新吉原 惚れて通えば千里も一里、長い田圃も一跨ぎ



 幕府は吉原が辺鄙な浅草田圃に移転するにあたり、いくつかの補償を提示しました。元吉原は2丁四方でしたが、移転地はその1・5倍とすること、移転に際して1万500両を支給すること、昼間だけだった営業を夜もしてよいこと、などです。こうして日本堤の西側、浅草田圃の埋め立てが始まりました。日本堤とは大川(隅田川)に流れ込んでいた山谷堀(川)の川岸沿いにつくられた土手のことで、高さは8尺(2・4m)から11尺(3・3m)程度。この土手、いわゆる土手八丁をてくてくと歩いていった先に新しい吉原は建設されました。

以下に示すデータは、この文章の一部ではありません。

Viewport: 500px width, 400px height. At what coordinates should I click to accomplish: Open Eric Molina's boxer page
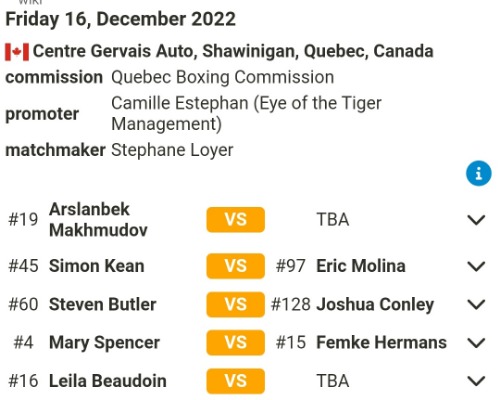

 浅草の待乳山聖天から日本堤(現在の土手通り)を8丁ほど行くと、左手に1本の柳の木が見えてきます。ここを目印に左に曲がり、勾配のなだらかな三曲がりの坂を下ると、屋根のある冠木門に突き当たります。吉原の入り口・大門です。柳の木は吉原帰りの客がここまできて吉原を振り返ることから見返り柳、三曲がりの坂道はこれから登楼する客が衣紋を直したことから衣紋坂と呼ばれ、日本堤から大門までの距離がほぼ50間(約90m)あるところから五十間道とも呼ばれています。

 五十間道には、両側に水茶屋、酒屋、吉原のガイドブック『吉原細見』板元・蔦屋重三郎が細見を売る店、編笠を貸す編笠茶屋などが建ち並び、日本堤からは大門が見えなくなっていました。一説に鷹狩りで日本堤を通る将軍が吉原を指して、「あれは何だ?」と問われないために曲がりくねった道にしたと言われています。かなり眉唾くさい説ですが、人目につくのを避けたかったのはどうやら確からしいですね。また、見返り柳の向かいにある茶屋の隣には高札場、さらにその隣に吉徳稲荷がありました。高札には次の文言が書かれていました(正徳元年=1711の高札)。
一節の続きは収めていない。